▸ **COMPLETE THE FOLLOWING**:
(a) List each place named in the paragraph of the Elwha trip report that begins "This is the third of probably five trip reports," naming each only once.
(b) Carry the Elwha trip report forward from its final sentence.

— Start PROVIDED TEXT —

Across the Olympics (and Back), 3: All the Way Up the Elwha
Posted: November 16th, 2017, 4:18 pm
Opening picture: Martin's Park, near the headwaters of the Elwha.
This is the third of probably five trip reports I’ll be writing about my long-ish hike across Olympic National Park and back this past summer. For an overview of the trip and the first report, from Lake Cushman through the Skokomish and Dosewallips, go here. For the second, from the Dosewallips headwaters to Port Angeles, go here. As always, you can read slightly longer and seriously more self-indulgent versions of these at my blog, though, also as always, I’m not sure I’d recommend it.
August 4, 2017
Port Angeles to Lillian River
A Whole Bunch of Roads, Elwha River Trail
So, before leaving Portland, I had this idea of following the Elwha from where it pours into the Strait of Juan de Fuca to its source, high up in the Olympic Mountains. Leaving this morning, the reality of it dawns on me: 25 miles of roadwalking today, doing my best to follow the river through the neighborhoods north of the Park, then whatever it takes to get to a place to camp on the Elwha River Trail.
That’s doable, but it’s a lot of asphalt, especially in this heat. So I leave the hotel at sunrise and walk through the empty town until the houses fade out again to fields and farms.
There’s a baffling tangle of roads between the town and river, and eventually I’m reduced to using my compass, just hoping that I’m headed in something like the right direction. But after only a couple dozen wrong turns, I find it hiding behind the brush, a broad band of blue snaking nonchalantly through the suburban streets.

— End PROVIDED TEXT —
— Start PROVIDED RECORDS —

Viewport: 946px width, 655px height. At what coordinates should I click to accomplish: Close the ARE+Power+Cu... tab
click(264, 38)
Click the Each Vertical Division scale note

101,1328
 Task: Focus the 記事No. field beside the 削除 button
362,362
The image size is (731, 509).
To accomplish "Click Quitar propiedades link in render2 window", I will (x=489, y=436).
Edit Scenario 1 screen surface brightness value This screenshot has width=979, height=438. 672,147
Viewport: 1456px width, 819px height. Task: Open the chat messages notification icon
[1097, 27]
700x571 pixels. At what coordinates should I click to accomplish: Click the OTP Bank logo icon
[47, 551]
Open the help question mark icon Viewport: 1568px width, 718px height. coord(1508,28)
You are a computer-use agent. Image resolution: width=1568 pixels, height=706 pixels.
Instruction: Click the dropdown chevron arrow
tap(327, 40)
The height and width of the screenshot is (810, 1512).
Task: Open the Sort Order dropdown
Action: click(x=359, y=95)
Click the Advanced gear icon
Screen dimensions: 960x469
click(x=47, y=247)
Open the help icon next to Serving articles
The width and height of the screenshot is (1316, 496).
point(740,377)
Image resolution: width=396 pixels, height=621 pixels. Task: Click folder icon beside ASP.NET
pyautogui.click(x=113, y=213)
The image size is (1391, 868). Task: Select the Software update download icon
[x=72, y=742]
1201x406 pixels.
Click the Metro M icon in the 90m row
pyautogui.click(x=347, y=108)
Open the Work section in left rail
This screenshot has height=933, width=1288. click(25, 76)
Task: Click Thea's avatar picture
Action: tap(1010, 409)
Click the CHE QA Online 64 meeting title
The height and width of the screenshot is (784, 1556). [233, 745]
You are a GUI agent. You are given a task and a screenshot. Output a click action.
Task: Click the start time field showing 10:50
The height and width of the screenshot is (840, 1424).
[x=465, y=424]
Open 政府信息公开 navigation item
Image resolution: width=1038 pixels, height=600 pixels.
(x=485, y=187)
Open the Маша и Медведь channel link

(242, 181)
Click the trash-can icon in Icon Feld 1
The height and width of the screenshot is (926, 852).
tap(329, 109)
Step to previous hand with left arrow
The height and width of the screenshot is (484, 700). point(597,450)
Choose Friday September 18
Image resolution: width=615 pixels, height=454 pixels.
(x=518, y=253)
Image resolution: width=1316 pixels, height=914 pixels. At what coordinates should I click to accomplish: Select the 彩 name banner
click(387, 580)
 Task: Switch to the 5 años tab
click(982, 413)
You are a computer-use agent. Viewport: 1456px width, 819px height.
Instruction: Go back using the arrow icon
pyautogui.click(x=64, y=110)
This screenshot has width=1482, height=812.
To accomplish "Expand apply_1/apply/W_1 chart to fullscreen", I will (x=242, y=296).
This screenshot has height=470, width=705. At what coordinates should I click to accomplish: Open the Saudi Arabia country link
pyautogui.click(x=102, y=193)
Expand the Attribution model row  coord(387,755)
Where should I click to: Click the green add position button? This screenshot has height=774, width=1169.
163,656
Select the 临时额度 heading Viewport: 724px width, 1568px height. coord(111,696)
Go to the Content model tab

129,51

— End PROVIDED RECORDS —

▸ **RESPONSES TO THE EXERCISE**:
(a) Olympic National Park, Lake Cushman, the Skokomish, the Dosewallips, Port Angeles

(b)
The river starts nearly 50 miles south of here, in a rarely visited basin at almost the exact center of the National Park. But here, its journey—from snow, down rocks and rapids, through old growth and grand canyons, past two decommissioned dams that stood for a century—is invisible, and the river seems ordinary, just another unremarkable aspect of the scenery.
I follow it south as best I can to the site of the old Olympic Power Plant and Elwha Dam. Until 2012, the dam here stopped the river, creating Lake Aldwell upstream, and stopping traffic in both directions. It stopped sand and silt and sediment from flowing into the Strait, and thus impoverished its historic estuaries. And it stopped salmon from returning upriver to spawn. Before the dam, nearly half a million swam against the current every year. But after, it was only four thousand, all below here.
The dam’s gone now, and with it the lake. The estuary’s back, and so are the salmon, making it all the way into the Park. Looking down, you’d never know there was anything here, but for a nondescript boat floating in the river, fishing out the last of the twisted metal scraps.
From the old lake, I follow the river south, finally back into the Park. The commuters and locals are replaced by tourists, and the river takes center stage, twisting its way through the flat bottomlands, followed closely by the road.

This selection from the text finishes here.